Tech giants Google and Apple have payments businesses that have been steadily growing in importance to their bottom lines. But their payments plays are facing increasing legal pressures from other companies and government agencies.
Some of that pressure is coming in the form of lawsuits, and some in the form of regulation. But there is a common cause: Google and Apple have made it easier to pay online and in person with a device, keeping out competitors eager for a cut of the payments revenue.
Mountain View, California-based Google, which is owned by parent company Alphabet, lost a federal court battle last year with Epic Games, maker of the popular video game Fortnite. The tech giant said it will appeal a finding by a California court that it maintained an illegal monopoly through its app store for phones using its Android operating system. At stake is Google’s revenue from in-app purchases, of which it takes a cut of up to 30%.
“We plan to challenge the verdict,” Google Vice President Wilson White said in an emailed statement. “We will continue to defend the Android business model and remain deeply committed to our users, partners, and the broader Android ecosystem.”
Cupertino, California-based Apple mostly prevailed in a similar lawsuit in a federal court in California’s northern district brought by Epic Games in 2021. However, Epic appealed that ruling to the San Francisco-based 9th U.S. Circuit Court of Appeals. Both Apple and Epic appealed the second ruling to the Supreme Court last July, but on Tuesday the justices declined to hear the case, according to a report by Reuters.
But if Google and Apple are forced to allow in-app payments processing by rivals, it doesn’t mean it will be an easy way for other companies to earn revenue. “I think the payments companies will find that, operationally, that is a much more difficult lift than people think,” said Chris Daniel, a partner at law firm Paul Hastings, in an interview. “The technology build-out … could present real technological challenges for the traditional payments companies.”
The Epic lawsuit is just the start of Apple’s challenges to its payments business. A federal judge ordered the company last September to face a class-action lawsuit in a federal court in California’s northern district led by three card issuers. The plaintiffs argue that Apple has created a monopoly by restricting access to the tap-to-pay functionality on its devices.
The U.S. government is also interested in making Apple open tap-to-pay to rivals.

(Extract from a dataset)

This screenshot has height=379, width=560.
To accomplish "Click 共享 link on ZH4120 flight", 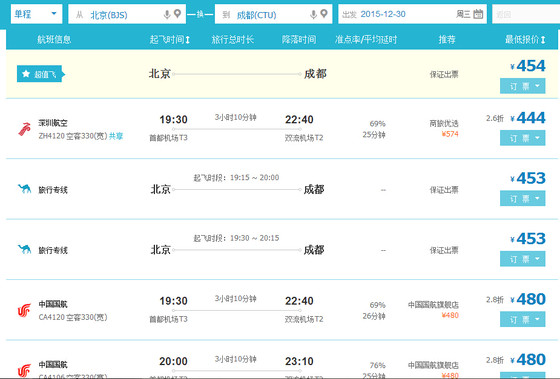I will click(116, 136).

The Consumer Financial Protection Bureau released a report the same month as the judge’s order that said Apple’s current restrictions “reduce consumer choice and inhibit progress toward a more robust open banking ecosystem.”
In Europe, the tech giant offered to open up access to tap-to-pay for rival apps, according to a December report by Reuters, citing unnamed sources.
In another lawsuit seeking class action status, customers of payments apps Venmo and Cash App sued Apple last November. The suit alleges that Apple’s agreements with the app makers keep them from adding features that could threaten the tech giants’ peer-to-peer payment feature.
And just last month a beverage retailer in Illinois filed a complaint against Apple and card networks Visa and Mastercard. That proposed class-action lawsuit alleges that the tech giant chose to take payments from Visa and Mastercard, rather than compete with them directly for in-store payments.
Harvard Business School Associate Professor Andy Wu believes these lawsuits, brought by unlikely plaintiffs, are being bankrolled by companies looking to take a bite out of Apple’s business.
“There’s a number of aggrieved companies that are using these lawsuits as a channel through which to put pressure on Apple to voluntarily change its policies,” Wu said in an interview. He added that the lawsuits also serve the purpose of bringing government scrutiny to Apple’s business strategy. And that tactic may be working.
The U.S. Department of Justice may open a sweeping antitrust case against Apple, according to a report last week from The New York Times. The department’s case could take aim at Apple’s payments system for the iPhone, the Apple Pay service, tap-to-pay functionality on iPhones and Apple’s practice of taking a cut of purchases made inside apps.The case could land as early as the first half of the year, the report said.
Wu believes the DOJ will likely file this case, calling it both “very important” and “the natural culmination of all the other cases.” Apple has been looking to services revenue, such as payments, to offset slowing sales of iPhones. If the DOJ were to prevail in court, the tech giant would face increased competition for that revenue.
“This is definitely a big issue for Apple going forward,” Wu said. “Both in a direct revenue sense, but also in an identity sense in that the walled garden strategy is core to how Apple does business.”
Apple did not respond to requests for comment on the multiple lawsuits challenging its payments business.
Lynne Marek contributed to this story.